TEXT SHOWN.
** start **

From: Honnappa Nagarahalli <honnappa.nagarahalli@arm.com>

Add performance tests for RCU integration. The performance
difference with and without RCU integration is very small
(~1% to ~2%) on both Arm and x86 platforms.

Signed-off-by: Honnappa Nagarahalli <honnappa.nagarahalli@arm.com>
Reviewed-by: Ruifeng Wang <ruifeng.wang@arm.com>
---
 app/test/test_lpm_perf.c | 492 ++++++++++++++++++++++++++++++++++++++-
 1 file changed, 489 insertions(+), 3 deletions(-)

diff --git a/app/test/test_lpm_perf.c b/app/test/test_lpm_perf.c
index 489719c40..dfe186426 100644
--- a/app/test/test_lpm_perf.c
+++ b/app/test/test_lpm_perf.c
@@ -1,5 +1,6 @@
 /* SPDX-License-Identifier: BSD-3-Clause
  * Copyright(c) 2010-2014 Intel Corporation
+ * Copyright(c) 2020 Arm Limited
  */
 
 #include <stdio.h>
@@ -10,12 +11,27 @@
 #include <rte_cycles.h>
 #include <rte_random.h>
 #include <rte_branch_prediction.h>
+#include <rte_malloc.h>
 #include <rte_ip.h>
 #include <rte_lpm.h>
 
 #include "test.h"
 #include "test_xmmt_ops.h"

** end **

DATA EXCERPT.
** start **

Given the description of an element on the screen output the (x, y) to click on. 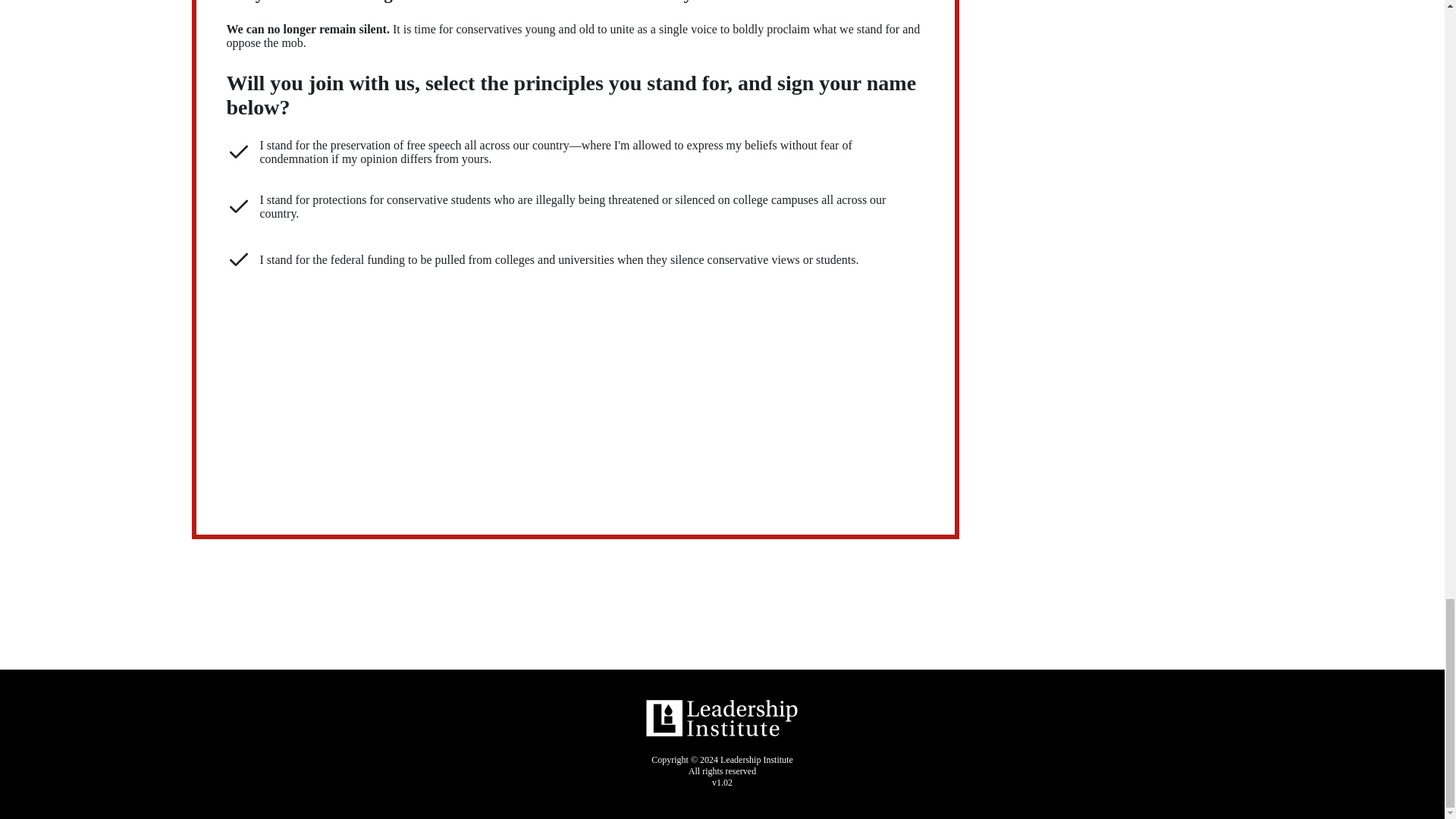
Form 0 (574, 391)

** end **

EXERCISES TO COMPLETE.
1) Restate the patch paragraph beginning "Add performance tests for RCU integration" in one shorter sentence, keeping its main facts.
2) Name every header file the patch includes using angle brackets in its #include lines.
3) Reproduce the patch word for word, beginning at the words "From: Honnappa Nagarahalli" and stopping after "and x86 platforms.".
The listing comes from a separate source and has no connection to the patch.

TASK-BY-TASK RESULTS.
1) The patch adds RCU integration performance tests and finds only about a 1% to 2% difference with and without RCU on Arm and x86.

2) stdio.h, rte_cycles.h, rte_random.h, rte_branch_prediction.h, rte_malloc.h, rte_ip.h, rte_lpm.h

3)
From: Honnappa Nagarahalli <honnappa.nagarahalli@arm.com>

Add performance tests for RCU integration. The performance
difference with and without RCU integration is very small
(~1% to ~2%) on both Arm and x86 platforms.